Cet esclandre, c’est sans doute le geste de trop, l’action qui va exacerber la furie des autorités et sceller la mise à mort prochaine de Jésus.

Celui-ci sort et va passer la nuit chez des amis à Béthanie. Le lendemain matin, revenant en ville, il a ce curieux geste: il maudit un figuier qu’il découvre sans fruit. La signification parabolique en est évidente.

Dans la région, on voyait souvent des vignobles au milieu desquels les paysans avaient planté un figuier pour s’y reposer à l’ombre. Les rabbins y voyaient une image: Israël était la vigne préférée de Dieu et, en son centre, le Temple se dressait comme asile, lieu de paix et de louange.

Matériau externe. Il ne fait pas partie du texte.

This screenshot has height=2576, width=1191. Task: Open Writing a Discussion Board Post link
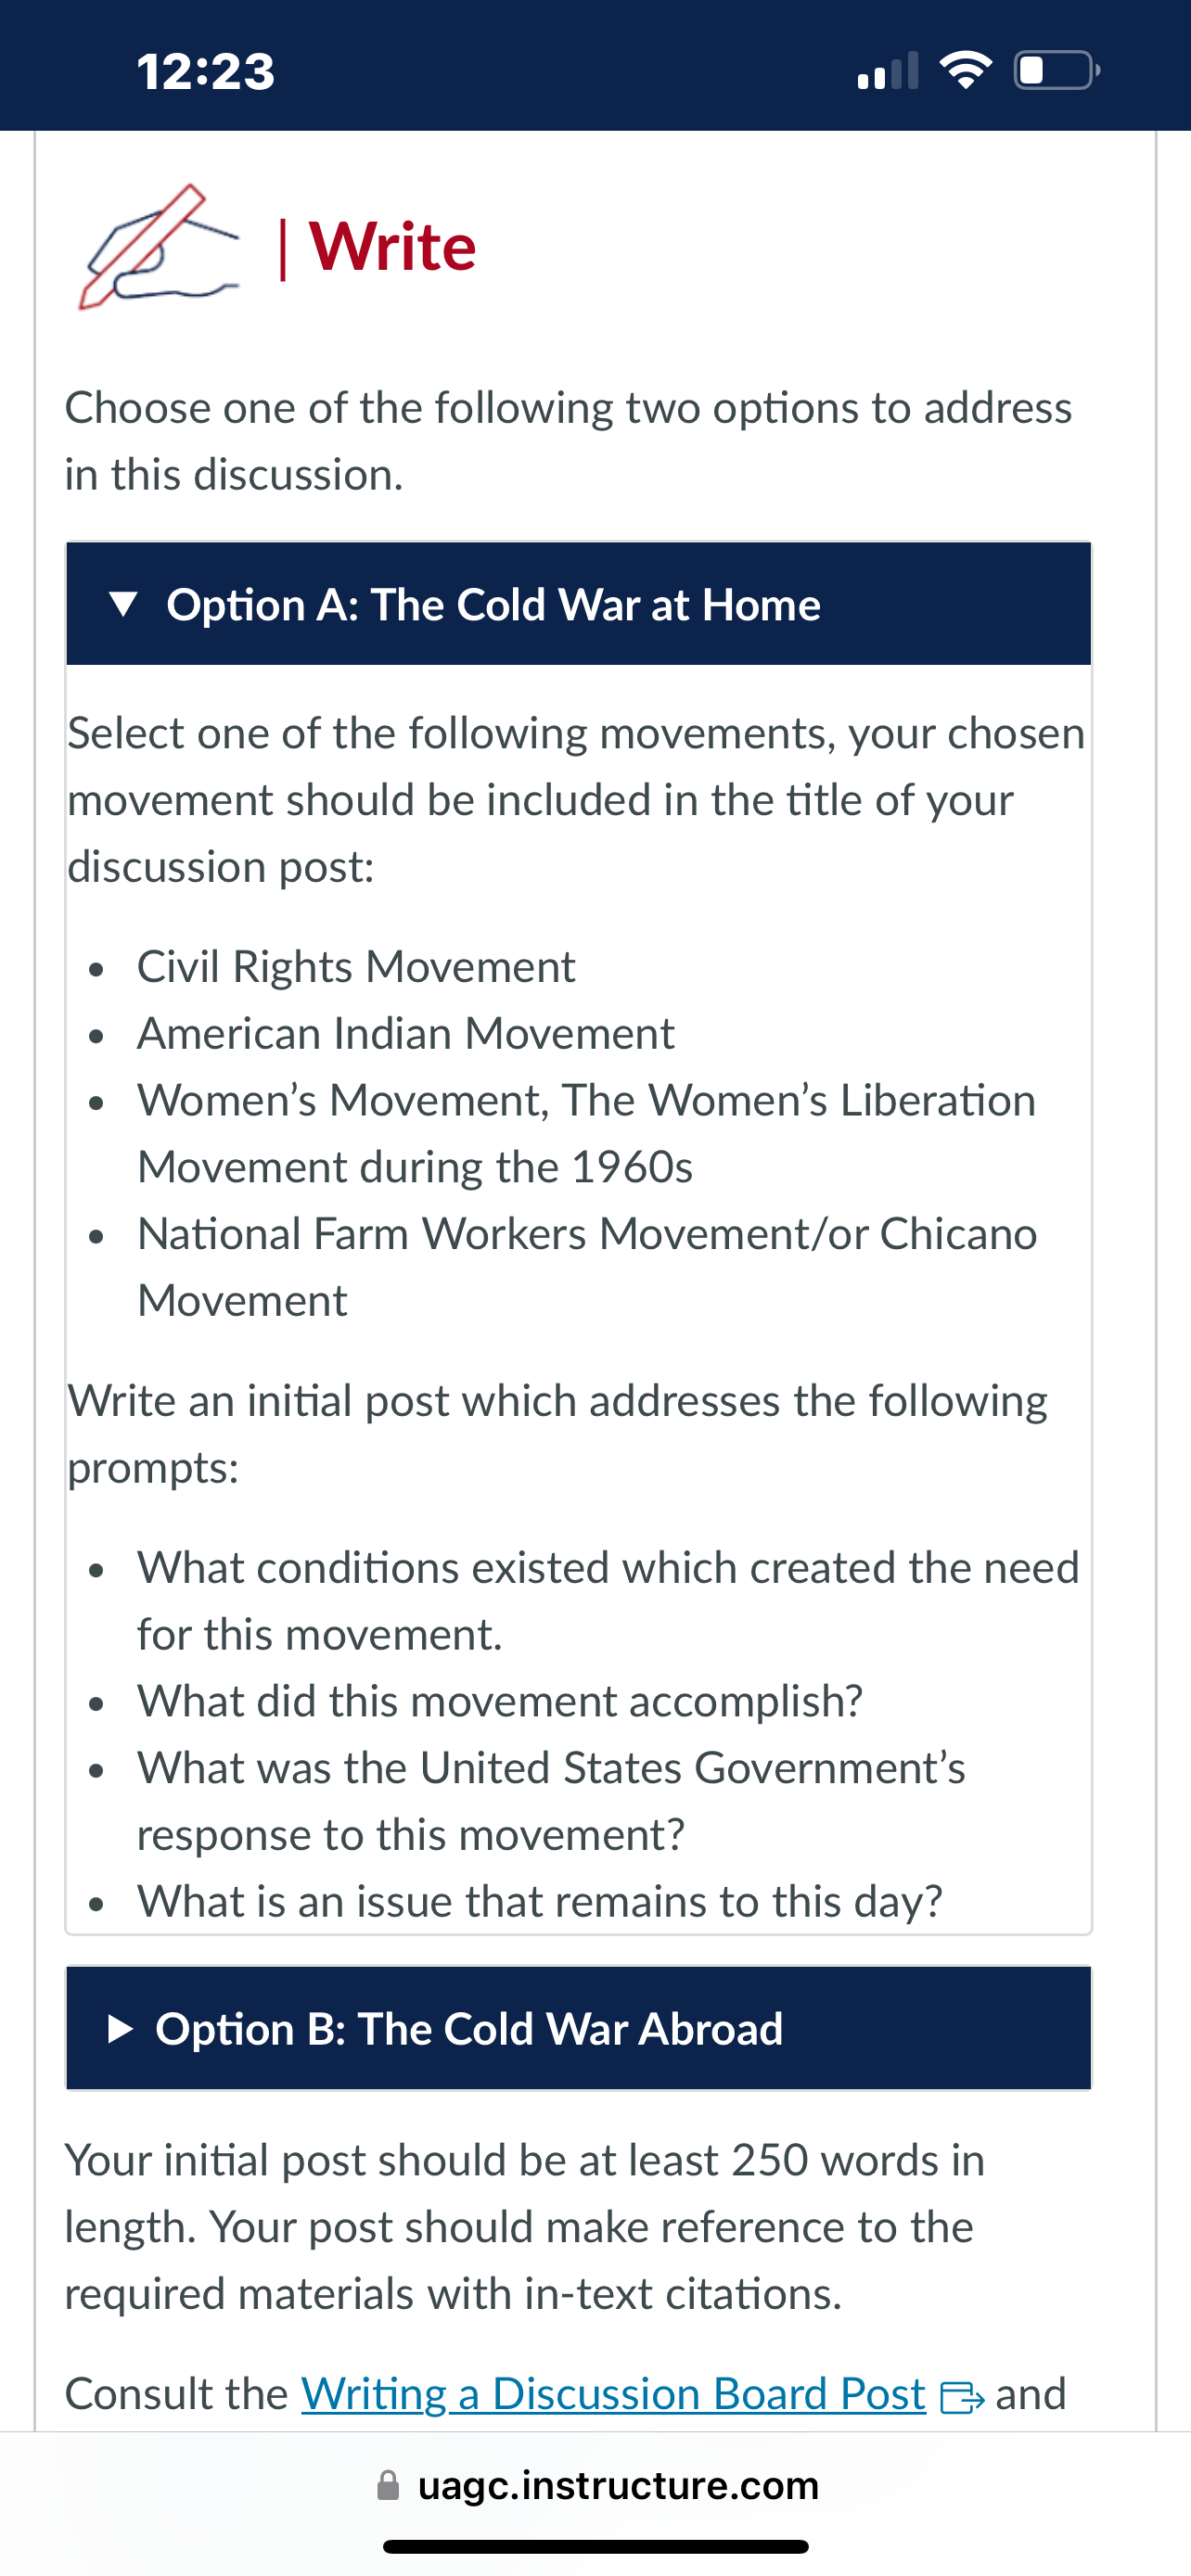click(613, 2394)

Jésus veut expliquer que ce Temple est fini puisque sa beauté, ses fastes et ses sacrifices ne parviennent pas à convertir le peuple. Le temple est magnifique mais stérile. Un figuier n’est planté que pour ses fruits: Dieu ne se plait au culte que s’il produit non des pratiquants pieux mais des pratiquants du droit et de la justice.

C’est pourquoi, bravant toutes les menaces, il va en ces prochains jours s’installer sur l’esplanade et “enseigner” le peuple qui se presse autour de lui (21, 23). Plusieurs groupes des autorités vont venir le harceler de questions pour le déstabiliser mais il répondra toujours avec justesse. Le temple retrouve sa vérité: lieu de proclamation de la Parole de Jésus, espace d’enseignement de l’Evangile.

Conclusion

Aujourd’hui en ce dimanche des Rameaux, Jésus vient et nous ne pouvons pas célébrer la procession prévue et agiter nos branches de buis.

Mais nous méditons cette scène dans le livre des Ecritures. Privé de rites, nous pouvons être d’autant plus attentifs au comportement de Jésus et à son enseignement.

Oui il est vraiment le Messie, celui qui vient de la part de Dieu pour apporter la paix à toutes les nations. Il ne s’adresse pas aux Grands de ce monde: au contraire il s’adresse à son temple, à son Eglise qu’il veut purifier. Qu’elle ne s’enorgueillisse pas de la beauté hiératique de ses processions mais qu’elle chasse ce qui n’a pas lieu d’y être afin d’être accueillante aux malades et aux pauvres qui ne s’y sentent pas toujours bien accueillis.

Qu’elle fasse silence et qu’elle écoute.

Son Seigneur lui apprend comment être une communion chrétienne authentique, comment elle doit se laisser purifier de toute vanité, de toute suffisance, de toute manœuvre commerciale.